**The task**
Copy the entries starting at the line that contains "Viewport: 1568px width, 755px" and ending at the last entry, substituting "dropdown" for "selector" and changing nothing else. Leave out the pictures.

· · ·

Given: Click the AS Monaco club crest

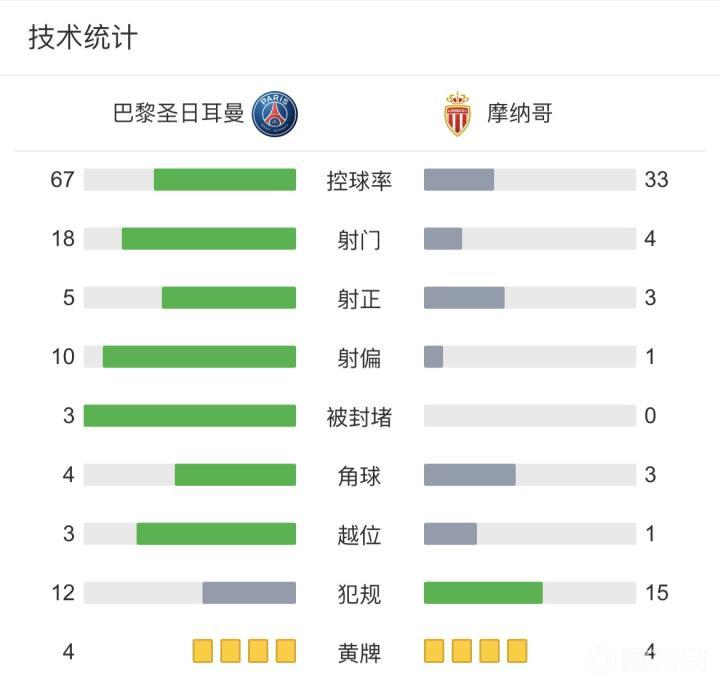Looking at the screenshot, I should pos(456,114).
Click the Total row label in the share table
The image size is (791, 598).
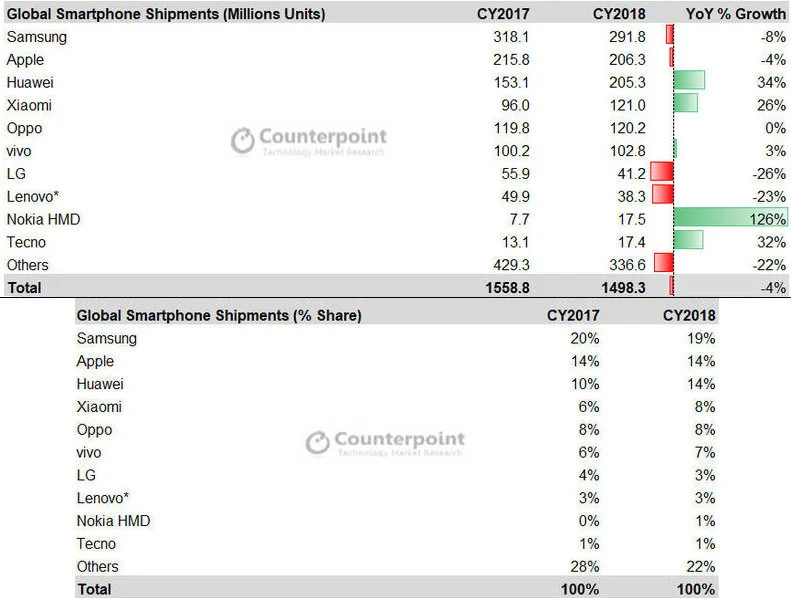94,589
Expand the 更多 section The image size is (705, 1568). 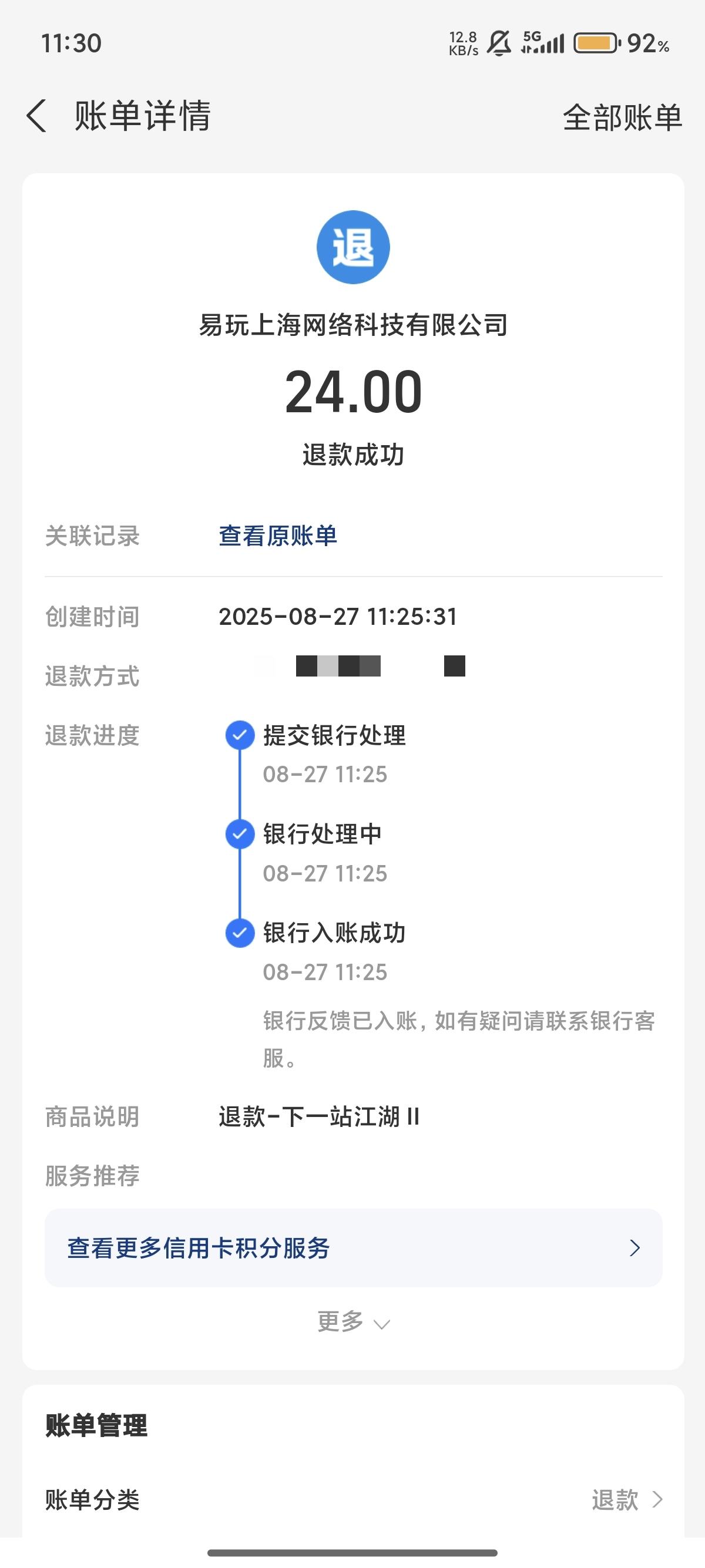coord(353,1322)
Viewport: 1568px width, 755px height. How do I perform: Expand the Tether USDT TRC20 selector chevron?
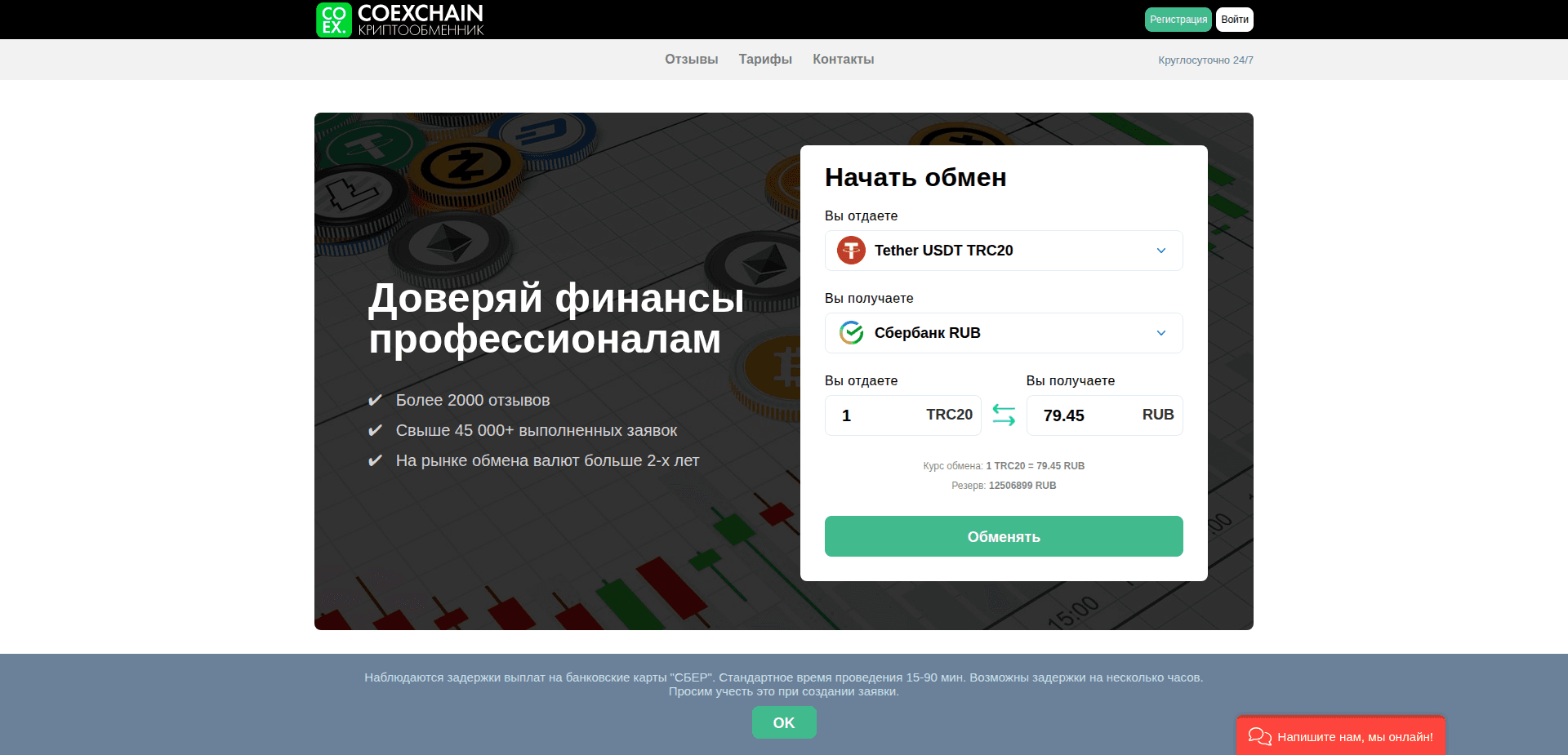tap(1160, 251)
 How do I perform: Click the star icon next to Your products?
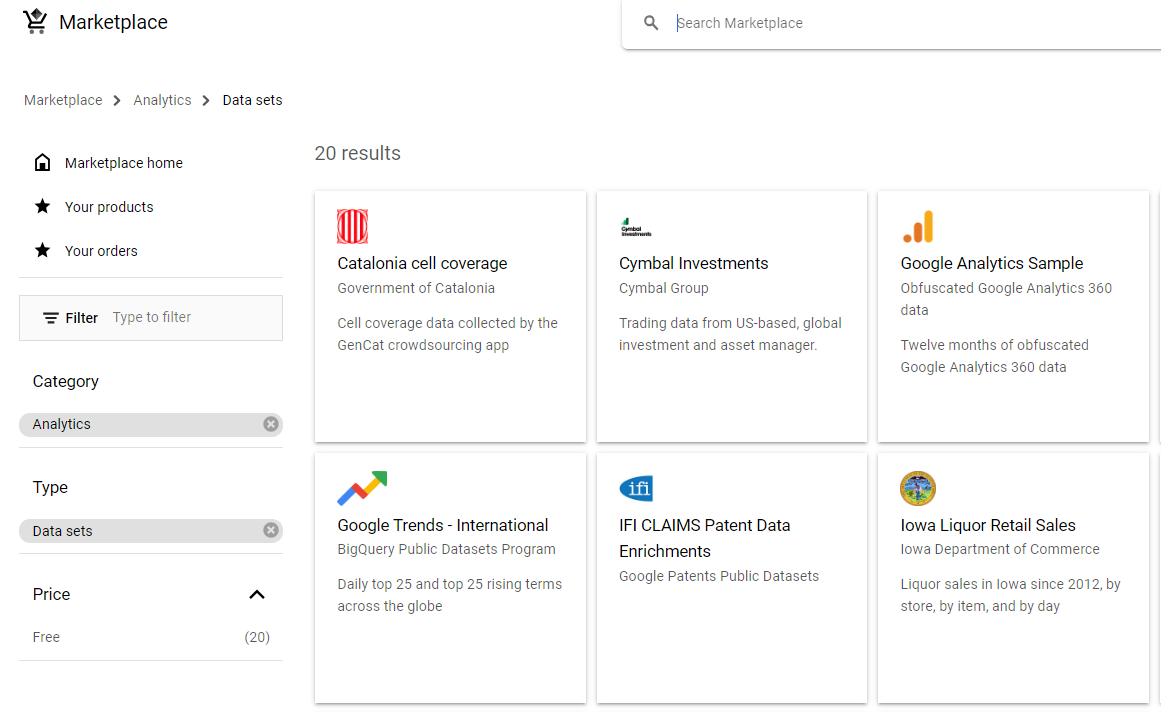click(x=41, y=206)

· · ·

**Result**
Viewport: 1568px width, 755px height. How do I perform: Expand the Tether USDT TRC20 dropdown chevron?
tap(1160, 251)
 How do I perform: Click the star icon next to Your products?
click(x=41, y=206)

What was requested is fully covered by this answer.